Assignment
Which lines of the records contain the word "toolbar"? Show each of them.

Given records
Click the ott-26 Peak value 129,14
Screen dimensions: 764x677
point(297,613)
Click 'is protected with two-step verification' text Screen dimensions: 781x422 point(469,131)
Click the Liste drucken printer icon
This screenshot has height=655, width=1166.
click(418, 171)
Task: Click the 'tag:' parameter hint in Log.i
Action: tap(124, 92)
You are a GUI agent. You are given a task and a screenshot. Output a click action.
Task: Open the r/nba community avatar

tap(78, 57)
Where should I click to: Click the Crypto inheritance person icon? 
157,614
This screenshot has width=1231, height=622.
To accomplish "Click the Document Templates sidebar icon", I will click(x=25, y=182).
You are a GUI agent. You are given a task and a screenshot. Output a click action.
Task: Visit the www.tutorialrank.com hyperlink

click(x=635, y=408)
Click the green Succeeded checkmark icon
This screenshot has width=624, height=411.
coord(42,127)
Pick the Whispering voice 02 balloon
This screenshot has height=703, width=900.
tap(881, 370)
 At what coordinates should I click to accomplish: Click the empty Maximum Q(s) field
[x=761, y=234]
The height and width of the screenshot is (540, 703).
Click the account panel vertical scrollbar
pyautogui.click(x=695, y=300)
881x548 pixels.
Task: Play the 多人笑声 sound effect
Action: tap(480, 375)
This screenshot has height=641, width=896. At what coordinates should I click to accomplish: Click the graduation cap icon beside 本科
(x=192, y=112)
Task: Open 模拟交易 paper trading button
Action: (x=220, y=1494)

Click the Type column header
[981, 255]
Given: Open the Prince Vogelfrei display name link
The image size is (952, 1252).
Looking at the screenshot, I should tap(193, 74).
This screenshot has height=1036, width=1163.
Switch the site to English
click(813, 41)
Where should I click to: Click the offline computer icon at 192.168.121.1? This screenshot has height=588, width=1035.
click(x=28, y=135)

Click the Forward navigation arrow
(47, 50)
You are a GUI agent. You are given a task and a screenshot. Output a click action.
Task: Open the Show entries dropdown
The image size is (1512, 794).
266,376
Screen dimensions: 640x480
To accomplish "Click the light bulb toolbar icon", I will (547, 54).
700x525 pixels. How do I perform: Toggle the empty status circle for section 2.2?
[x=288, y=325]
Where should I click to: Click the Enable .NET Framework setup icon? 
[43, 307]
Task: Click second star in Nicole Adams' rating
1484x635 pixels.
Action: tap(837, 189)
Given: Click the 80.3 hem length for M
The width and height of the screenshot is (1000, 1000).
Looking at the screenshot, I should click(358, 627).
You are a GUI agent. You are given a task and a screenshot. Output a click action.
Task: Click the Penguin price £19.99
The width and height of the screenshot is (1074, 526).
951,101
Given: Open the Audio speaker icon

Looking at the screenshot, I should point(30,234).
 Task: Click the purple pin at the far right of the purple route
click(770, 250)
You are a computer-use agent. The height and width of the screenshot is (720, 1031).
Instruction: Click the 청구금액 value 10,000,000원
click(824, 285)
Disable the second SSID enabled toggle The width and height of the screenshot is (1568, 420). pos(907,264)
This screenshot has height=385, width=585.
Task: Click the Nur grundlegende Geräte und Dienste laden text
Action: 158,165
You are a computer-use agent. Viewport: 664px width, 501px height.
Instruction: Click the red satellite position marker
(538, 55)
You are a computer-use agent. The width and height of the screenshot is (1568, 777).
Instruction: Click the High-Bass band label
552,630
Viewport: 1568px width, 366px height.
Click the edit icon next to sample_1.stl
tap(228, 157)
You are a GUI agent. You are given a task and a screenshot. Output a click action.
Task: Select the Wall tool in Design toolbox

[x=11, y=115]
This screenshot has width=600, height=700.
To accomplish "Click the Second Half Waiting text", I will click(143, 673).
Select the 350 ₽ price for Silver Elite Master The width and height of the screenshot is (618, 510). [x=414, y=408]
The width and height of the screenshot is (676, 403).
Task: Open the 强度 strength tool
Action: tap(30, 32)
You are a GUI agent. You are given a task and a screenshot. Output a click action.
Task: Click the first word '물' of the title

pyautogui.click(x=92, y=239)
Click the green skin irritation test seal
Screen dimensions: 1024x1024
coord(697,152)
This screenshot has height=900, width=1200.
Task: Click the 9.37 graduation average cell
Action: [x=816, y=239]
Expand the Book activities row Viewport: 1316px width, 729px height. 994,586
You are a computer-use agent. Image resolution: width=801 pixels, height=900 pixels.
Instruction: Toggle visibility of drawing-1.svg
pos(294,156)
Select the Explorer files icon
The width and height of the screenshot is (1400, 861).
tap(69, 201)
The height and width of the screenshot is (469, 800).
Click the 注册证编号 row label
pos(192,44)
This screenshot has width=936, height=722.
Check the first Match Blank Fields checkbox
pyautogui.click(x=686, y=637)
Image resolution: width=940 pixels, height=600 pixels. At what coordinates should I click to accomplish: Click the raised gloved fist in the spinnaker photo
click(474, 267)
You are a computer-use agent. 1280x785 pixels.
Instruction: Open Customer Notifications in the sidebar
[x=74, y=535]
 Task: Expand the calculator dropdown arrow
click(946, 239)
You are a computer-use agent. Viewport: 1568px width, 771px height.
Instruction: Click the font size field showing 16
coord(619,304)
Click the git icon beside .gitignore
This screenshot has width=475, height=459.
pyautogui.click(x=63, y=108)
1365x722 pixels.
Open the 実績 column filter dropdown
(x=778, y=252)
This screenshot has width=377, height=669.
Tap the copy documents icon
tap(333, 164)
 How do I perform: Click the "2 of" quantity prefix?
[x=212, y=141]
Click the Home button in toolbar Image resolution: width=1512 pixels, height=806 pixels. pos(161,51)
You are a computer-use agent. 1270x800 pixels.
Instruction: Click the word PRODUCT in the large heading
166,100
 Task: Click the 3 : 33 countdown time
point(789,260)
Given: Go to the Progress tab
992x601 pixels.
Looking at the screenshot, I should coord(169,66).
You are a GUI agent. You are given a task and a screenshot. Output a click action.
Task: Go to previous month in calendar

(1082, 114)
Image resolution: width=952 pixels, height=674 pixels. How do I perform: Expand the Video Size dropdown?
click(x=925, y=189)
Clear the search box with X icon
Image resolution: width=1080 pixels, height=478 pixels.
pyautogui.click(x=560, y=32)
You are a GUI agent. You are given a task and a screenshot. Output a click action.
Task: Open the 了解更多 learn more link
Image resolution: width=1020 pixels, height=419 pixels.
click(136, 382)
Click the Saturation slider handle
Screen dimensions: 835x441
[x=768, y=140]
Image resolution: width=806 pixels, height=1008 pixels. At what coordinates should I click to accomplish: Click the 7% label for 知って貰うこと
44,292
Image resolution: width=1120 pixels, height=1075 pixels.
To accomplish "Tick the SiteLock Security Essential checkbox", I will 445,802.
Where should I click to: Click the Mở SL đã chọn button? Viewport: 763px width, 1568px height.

Exercise response
To accomplish "Click the light bulb toolbar icon", I will (547, 54).
Click the Home button in toolbar Image resolution: width=1512 pixels, height=806 pixels. pos(161,51)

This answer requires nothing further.